Copy out the passage on the Illinois judicial branch's goals word for word, from its first sentence to its last.

* PASSAGE:
■ ■ ■ ■

To help create them, the conference hired Brenda Wagenknecht-Ivey from Praxis Consulting, Inc., whose services were recommended by some of those other states, Schwarm said. Her services were paid, in part, through a State Justice Institute grant.

The goals are “pretty lofty,” Schwarm said.

They include “accessible justice and equal protection under the law;” “procedural fairness, timeliness, and operational efficiency;” “professionalism and accountability throughout the judicial branch;” “understanding of and confidence in the judicial branch;” and “sufficient funding and effective use of judicial branch resources.”

“Having identified those goals, it falls to us to see them through,” Karmeier said.

Fifteen specific initiatives will be implemented in the next year, undertaken by the Supreme Court’s commissions and committees. Also, seven task forces will be created to accomplish what those groups are not assigned to carry out.

Meis said information will be shared not only within the judicial branch, but with community leaders and members of the Legislature to create a “feedback loop.”

“In this way we ensure the process is inclusive, effective and sustainable,” she said.

Justice Anne Burke is the other member of Illinois’ highest court on the conference because, a spokesperson confirmed, the plan will last three years — the length of her term as chief justice, which is set to begin at the end of October.

Karmeier’s own term will end then as well.

■ ■ ■ ■

* STORED DATA:
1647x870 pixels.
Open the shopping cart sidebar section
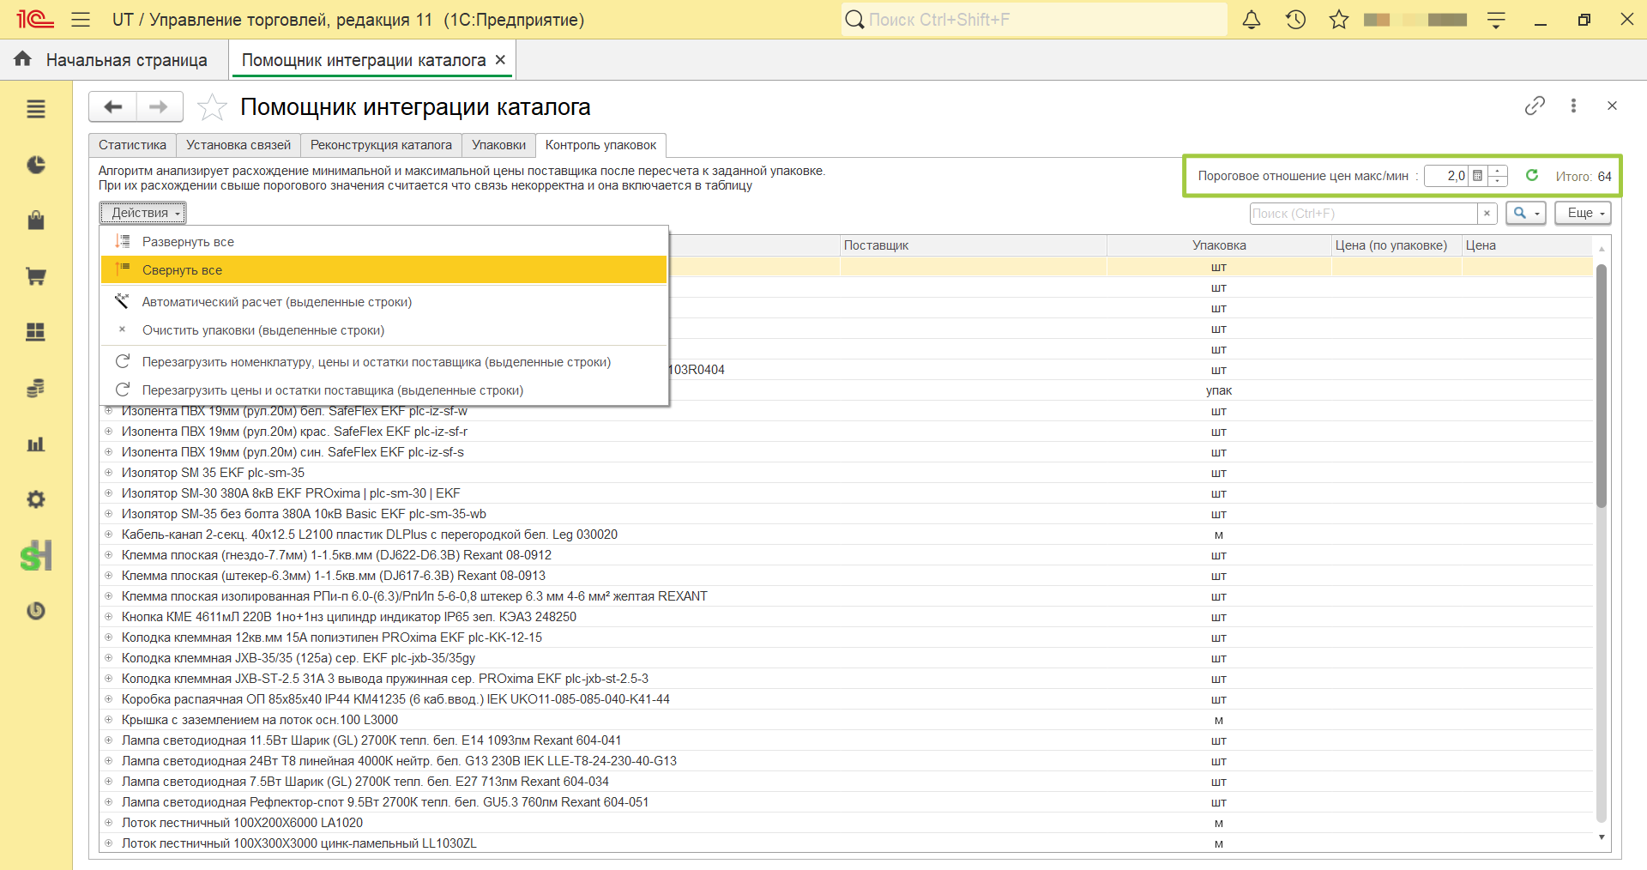click(x=35, y=276)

■ ■ ■ ■

* SOLUTION:
To help create them, the conference hired Brenda Wagenknecht-Ivey from Praxis Consulting, Inc., whose services were recommended by some of those other states, Schwarm said. Her services were paid, in part, through a State Justice Institute grant.

The goals are “pretty lofty,” Schwarm said.

They include “accessible justice and equal protection under the law;” “procedural fairness, timeliness, and operational efficiency;” “professionalism and accountability throughout the judicial branch;” “understanding of and confidence in the judicial branch;” and “sufficient funding and effective use of judicial branch resources.”

“Having identified those goals, it falls to us to see them through,” Karmeier said.

Fifteen specific initiatives will be implemented in the next year, undertaken by the Supreme Court’s commissions and committees. Also, seven task forces will be created to accomplish what those groups are not assigned to carry out.

Meis said information will be shared not only within the judicial branch, but with community leaders and members of the Legislature to create a “feedback loop.”

“In this way we ensure the process is inclusive, effective and sustainable,” she said.

Justice Anne Burke is the other member of Illinois’ highest court on the conference because, a spokesperson confirmed, the plan will last three years — the length of her term as chief justice, which is set to begin at the end of October.

Karmeier’s own term will end then as well.